The typical leg bypass surveillance program begins with a duplex scan evaluation of the vein graft 3 months after surgery; studies are repeated every 3 months during the first year of follow-up and are fully reimbursed by our Medicare carrier. Some authors have recommended early (before discharge or first postoperative visit) duplex scanning to identify high-risk grafts. However, the natural history of velocity disturbances detected with early scans is unclear, and furthermore, such studies are not reimbursed by Medicare.

METHODS

We reviewed all infrainguinal vein bypass grafts prospectively entered into a surveillance protocol that included an early (<6 weeks) duplex scan study. Routine completion angiography was performed at the initial operation in all patients. Early duplex scan results, the need for graft revision, and detailed follow-up of these bypass grafts were analyzed.

RESULTS

Early duplex scans were performed in 224 bypass grafts placed in 204 patients. Early scans were abnormal (peak systolic velocity [PSV], >200 cm/s) in 58 grafts (26%). Six grafts of the 58 (10.3%; 2.7%) with an early abnormal duplex scan and unrepaired defects occluded during the follow-up period. Thirty grafts were revised on the basis of the initial early scan; 23 of these revisions were performed for critical or rapidly progressive lesions in the first 3 postoperative months. Seven lesions progressed more slowly and were repaired at a mean of 8 months after surgery.
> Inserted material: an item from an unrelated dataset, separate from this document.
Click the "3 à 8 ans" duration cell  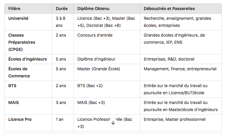click(61, 22)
Interestingly, 22 flow abnormalities (37%) resolved or stabilized despite a PSV of more than 300 cm/s in six cases (27%). Clear duplex scan evidence of regression or progression of these early flow abnormalities occurred within 3 months in 51/58 cases (88%). A total of 68 grafts (30%) were revised during the entire study period; 30 of these (44%) were on the basis of the early abnormal scan.

CONCLUSION

Despite normal completion arteriography, early graft velocity abnormalities are strikingly common and were detected in 26% of the 224 infrainguinal vein grafts in this series. These lesions were clinically important because 52% necessitated revision. Surprisingly, however, 38% of these early flow disturbances resolved, despite a PSV of more than 300 cm/s in 27% of cases. Early duplex scan surveillance singularly detects a clinically significant subgroup of grafts that need revision. The possible origin of these early lesions deserves further inquiry, but on the basis of its clinical yield, we recommend that early duplex scan surveillance of infrainguinal bypass grafts should be routine and should be considered for Medicare reimbursement.